Jubilee itself was the star and completely non-reliant on financially risky headliners. Productions costs, while hefty, were mostly fixed. As were profits. Bosses wanted to give Arden a lump sum for his efforts but he always declined. "With my drinking and gambling, I never believed in that," he once said. "I'd rather have the security of a weekly paycheck." Arden's steady cash flow enabled him to buy homes in Palm Springs and Mission Viejo, Calif., both easy bases for jaunts to Las Vegas for periodic check-ups on his creations.
"My business, it seems like it's going out of fashion," he once said, unaware of $100 million-plus productions (new theater included) to come, such as Cirque du Soleil's "O" at Bellagio. "I'm known to be an expensive guy, and it just costs money to put these shows on.

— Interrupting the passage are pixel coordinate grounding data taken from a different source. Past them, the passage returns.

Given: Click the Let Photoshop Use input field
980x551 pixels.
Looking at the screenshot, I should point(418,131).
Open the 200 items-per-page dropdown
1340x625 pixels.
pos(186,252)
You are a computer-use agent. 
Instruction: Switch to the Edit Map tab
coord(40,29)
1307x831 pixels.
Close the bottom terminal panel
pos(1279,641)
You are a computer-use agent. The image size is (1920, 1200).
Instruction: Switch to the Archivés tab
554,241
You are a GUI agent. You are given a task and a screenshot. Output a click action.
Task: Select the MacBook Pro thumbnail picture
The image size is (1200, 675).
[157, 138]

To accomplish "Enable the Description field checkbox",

You spend money, you make money. Of course, I could put them out there in a bikini and stick a feather in their head and one bracelet on the arm and little earrings, but that isn't the glamorous show that I do. The things that make my show look right are expensive."
Only two Arden alumni ever went on to achieve large-scale fame. One was Valerie Perrine, "a secretary from Scottsdale with a lisp," who went on to star in Hollywood films ("Lenny," "Slaughterhouse Five") after a stint as a parade nude and leading body in "Lido de Paris." Actress Goldie Hawn, remembered by Arden as "a skinny fruitcake," was fired from Arden's chorus line at the Desert Inn after three weeks of covered dancing. That forced her to Hollywood and a career that has lasted since the mid-1960s and TV's "Laugh-In."
Over the years there were fewer shows offering topless showgirls. Some such, as Jeff Kutash's "Splash," featured bare breasts, contemporary taped music and leaner staging for an investment of about $1 million. Ardens' $10 million jobs began to seem like financial burdens.
You can safely say there will never be another one like him, Arden was a genius at what he did and his style will never be duplicated. Donn Arden shows always had a certain air of fantasy and escapism about them, and he opened the doors for the mega-shows that came in the 1990s.
Arden's health began to fail in the early 1990s and he became a less-frequent visitor to Las Vegas. Years of chain-smoking and the showbiz life began to take a toll on his body. When he died Nov. 2, 1994, at his Los Angeles home, the lights on the Strip were dimmed in memory of the 78-year-old producer.